A expedição ainda traz uma segunda conclusão, tão sensível quanto a primeira: embora diatomáceas dominem claramente, cocolitóforos aparecem, sim, mais ao sul do que se supunha. A regra antiga - “ao sul da Grande Faixa de Calcita não há algas calcificadoras” - não se sustenta mais.

Ao que tudo indica, os redemoinhos descritos ajudam pequenas populações a persistir mesmo em condições de temperatura e nutrientes que, em tese, seriam desfavoráveis. Isso abre uma questão central: até que ponto esses microrganismos conseguem se adaptar à medida que os oceanos continuam aquecendo e mudando com as alterações climáticas?

A resposta importa porque diferentes grupos de fitoplâncton afetam o ciclo do carbono de maneiras distintas:

Grupo de organismos Material da “concha” Efeito no transporte de carbono
Cocolitóforos Carbonato de cálcio (calcário) Afundamento mais lento, fixação de CO₂ a longo prazo em sedimentos calcários
Diatomáceas Dióxido de silício (esqueleto silicoso) Transporte mais rápido de carbono orgânico para águas profundas

Se a proporção entre esses grupos se altera por mudanças de correntes, aquecimento ou redistribuição de nutrientes, também muda quanto carbono permanece no oceano, onde fica e por quanto tempo.
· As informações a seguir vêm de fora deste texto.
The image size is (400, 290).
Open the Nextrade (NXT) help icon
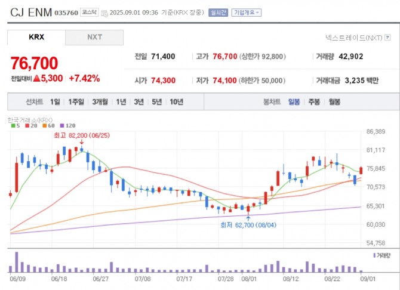(x=386, y=37)
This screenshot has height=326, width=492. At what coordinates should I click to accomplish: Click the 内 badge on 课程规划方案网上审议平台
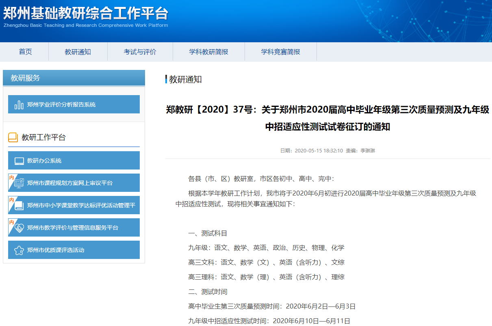(x=11, y=177)
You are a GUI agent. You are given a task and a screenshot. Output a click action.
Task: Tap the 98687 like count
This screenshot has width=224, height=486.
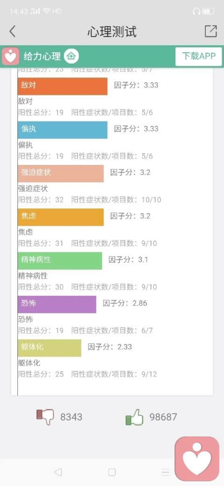[x=163, y=417]
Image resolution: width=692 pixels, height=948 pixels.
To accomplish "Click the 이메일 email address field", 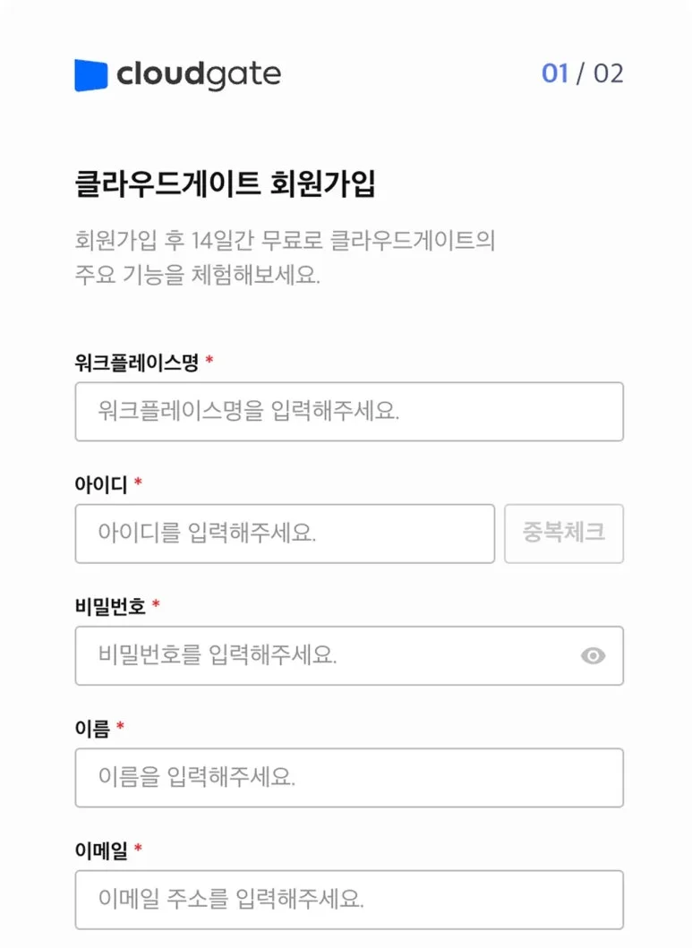I will [x=349, y=900].
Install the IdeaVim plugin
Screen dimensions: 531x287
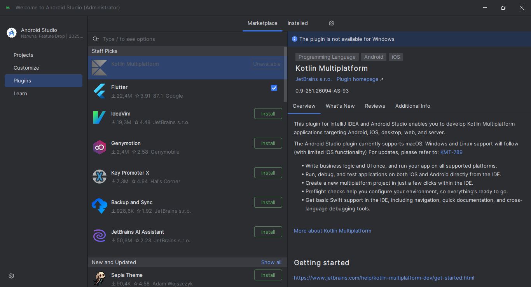[268, 114]
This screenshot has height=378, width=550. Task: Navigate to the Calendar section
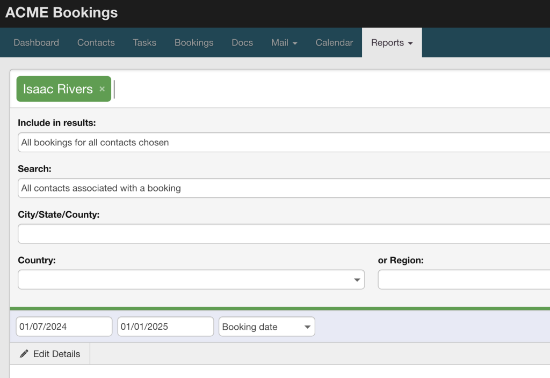pyautogui.click(x=334, y=42)
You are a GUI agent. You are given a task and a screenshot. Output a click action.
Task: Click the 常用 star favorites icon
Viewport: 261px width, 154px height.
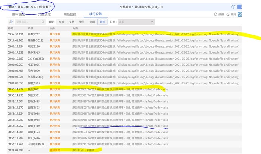tap(228, 14)
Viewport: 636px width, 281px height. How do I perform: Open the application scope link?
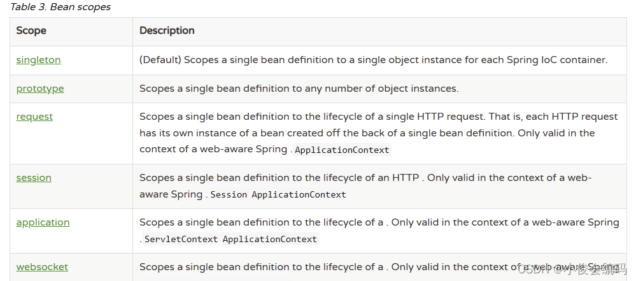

Modelos climáticos precisam capturar essas sutilezas para oferecer projeções robustas.

O que satélites mostram - e onde param

O estudo deixa claro o risco de depender apenas do sensoriamento remoto. Satélites fornecem dados globais essenciais, mas se limitam à camada superficial muito fina do oceano. Abaixo dela, podem existir estruturas capazes de inverter completamente uma leitura que, à primeira vista, parece óbvia.

Em termos práticos, o monitoramento de longo prazo tende a depender ainda mais de uma combinação: séries contínuas e globais de satélites, complementadas por expedições pontuais - caras, difíceis, mas indispensáveis. Só assim é possível detectar peculiaridades regionais que, de outro modo, poderiam ser tratadas como simples “ruído” estatístico.
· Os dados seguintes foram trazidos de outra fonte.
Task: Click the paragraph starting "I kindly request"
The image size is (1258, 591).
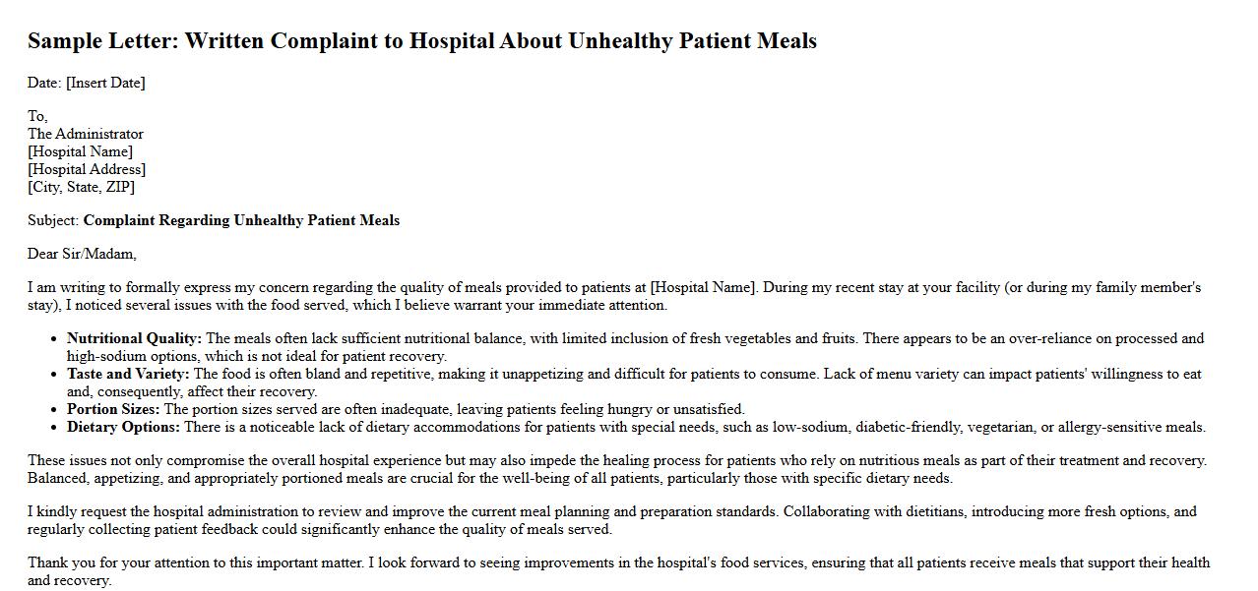Action: [x=611, y=520]
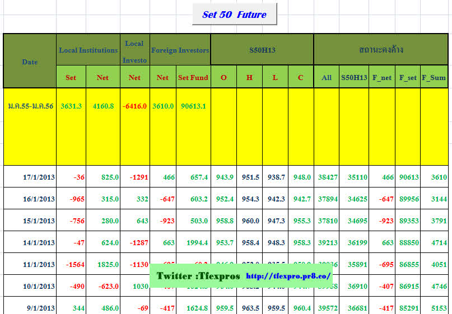Select the Date column header
Screen dimensions: 452x314
click(x=30, y=62)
Por que isso também importa na vida em terra

Fitoplâncton pode soar como assunto de nicho, mas influencia diretamente o cotidiano. Esses organismos microscópicos produzem uma parcela expressiva do oxigênio da atmosfera e sustentam a base das cadeias alimentares marinhas - de pequenos crustáceos a peixes e baleias.

Ao mesmo tempo, funcionam como um regulador climático de escala planetária: capturam CO₂, transformam-no em biomassa e, em parte, o levam para o fundo do mar. Quando a composição de espécies ou a distribuição geográfica muda, mudam também o alimento disponível para a vida marinha e a estabilidade do sistema climático.
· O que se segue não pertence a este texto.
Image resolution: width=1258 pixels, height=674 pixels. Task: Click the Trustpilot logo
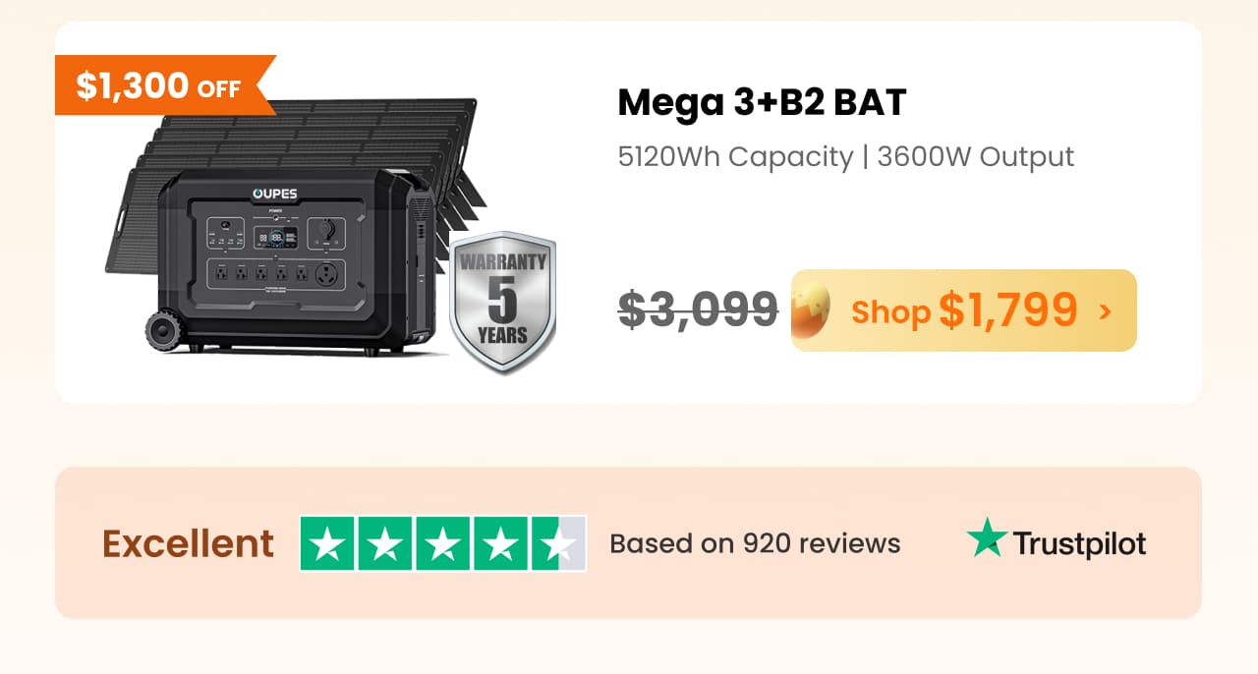point(1056,541)
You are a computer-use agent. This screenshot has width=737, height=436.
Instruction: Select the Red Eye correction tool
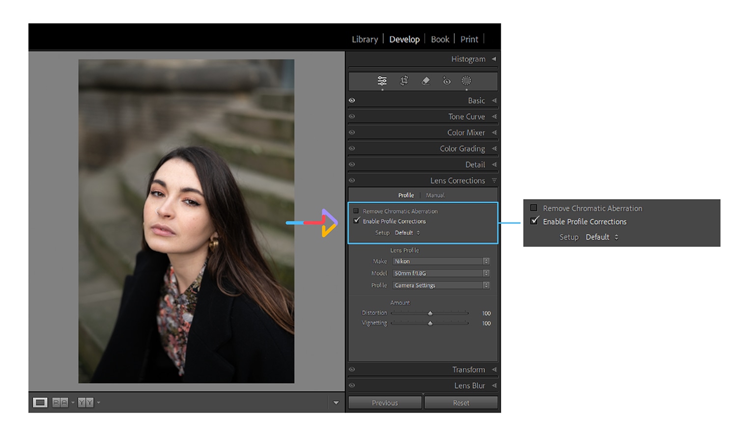446,81
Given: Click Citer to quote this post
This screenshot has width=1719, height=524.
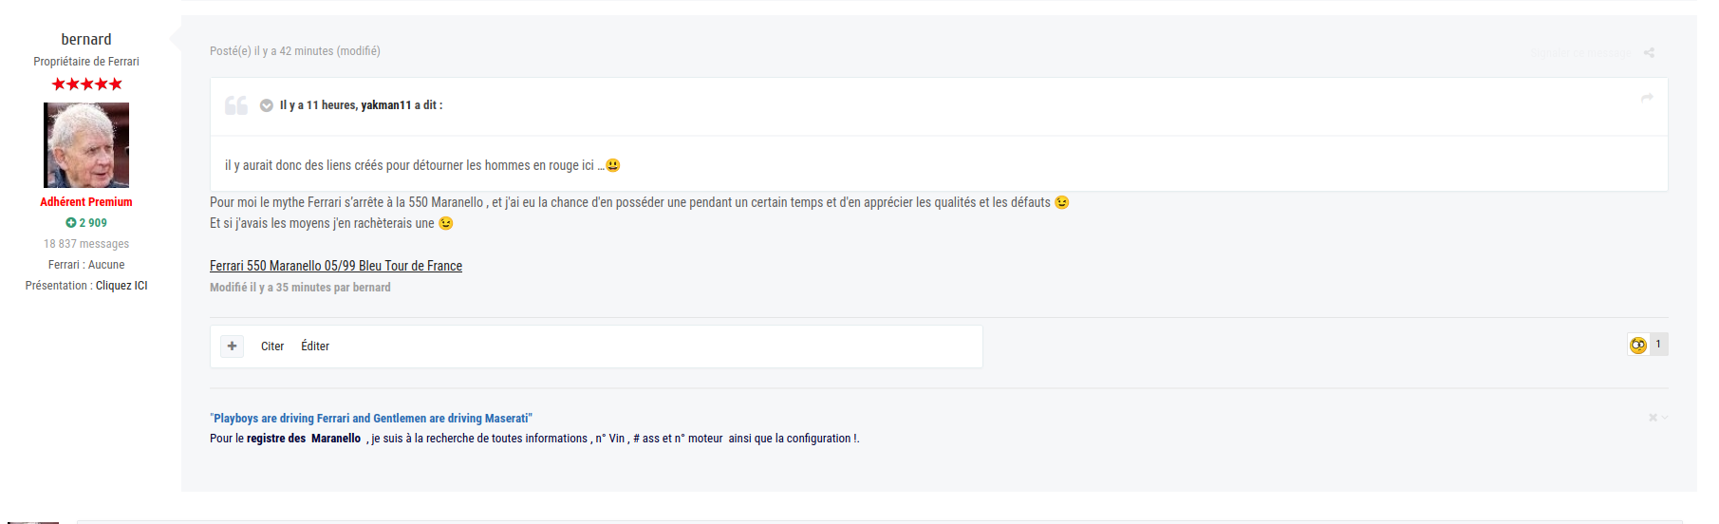Looking at the screenshot, I should coord(272,346).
Um exemplo concreto: se diatomáceas dominam uma área e afundam rapidamente, redes alimentares nas camadas superiores podem perder densidade. Em paralelo, muda o lugar do oceano onde o carbono vai parar no longo prazo. Para planejar estoques pesqueiros, áreas marinhas protegidas e estratégias climáticas com coerência, é necessário entender esses mecanismos.

A trilha turquesa no Oceano Antártico também serve de lembrete: mesmo um “prestador de serviços” climático tão estudado quanto o oceano ainda guarda surpresas. Quem quiser inferir a vida no mar pela cor observada do espaço terá de olhar com mais precisão - e, com mais frequência, voltar ao campo para conferir o que os sensores em órbita estão realmente captando.